Provided material |

────────────────────────────────────────

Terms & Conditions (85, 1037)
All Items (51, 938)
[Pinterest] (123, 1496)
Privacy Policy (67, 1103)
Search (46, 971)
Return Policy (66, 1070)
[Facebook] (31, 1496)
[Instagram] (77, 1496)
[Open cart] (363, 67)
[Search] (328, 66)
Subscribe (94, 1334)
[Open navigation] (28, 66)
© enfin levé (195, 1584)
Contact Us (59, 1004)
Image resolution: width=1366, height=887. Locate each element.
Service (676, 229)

────────────────────────────────────────

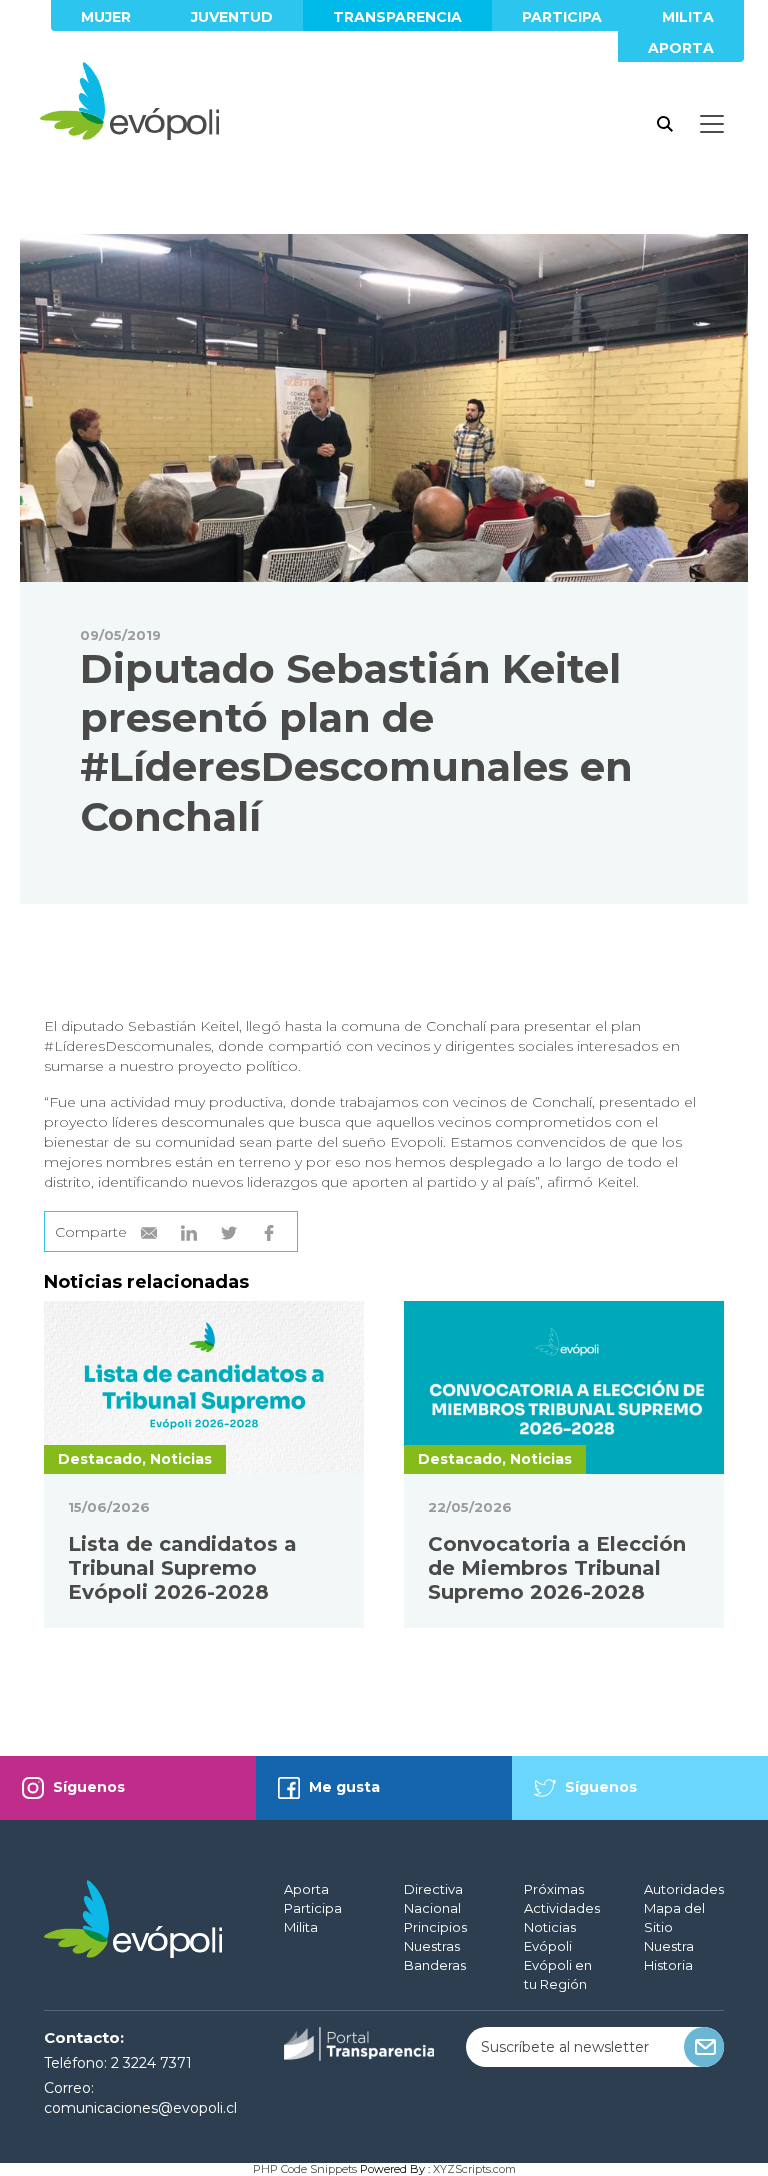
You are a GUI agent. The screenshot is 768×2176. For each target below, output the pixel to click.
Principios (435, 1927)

────────────────────────────────────────

Activity |
For this exercise, repeat exactly the lines of the data above from the one with "[Open cart] (363, 67)" down to the one with "Service (676, 229)", both end lines included.

Expected answer |
[Open cart] (363, 67)
[Search] (328, 66)
Subscribe (94, 1334)
[Open navigation] (28, 66)
© enfin levé (195, 1584)
Contact Us (59, 1004)
Image resolution: width=1366, height=887. Locate each element.
Service (676, 229)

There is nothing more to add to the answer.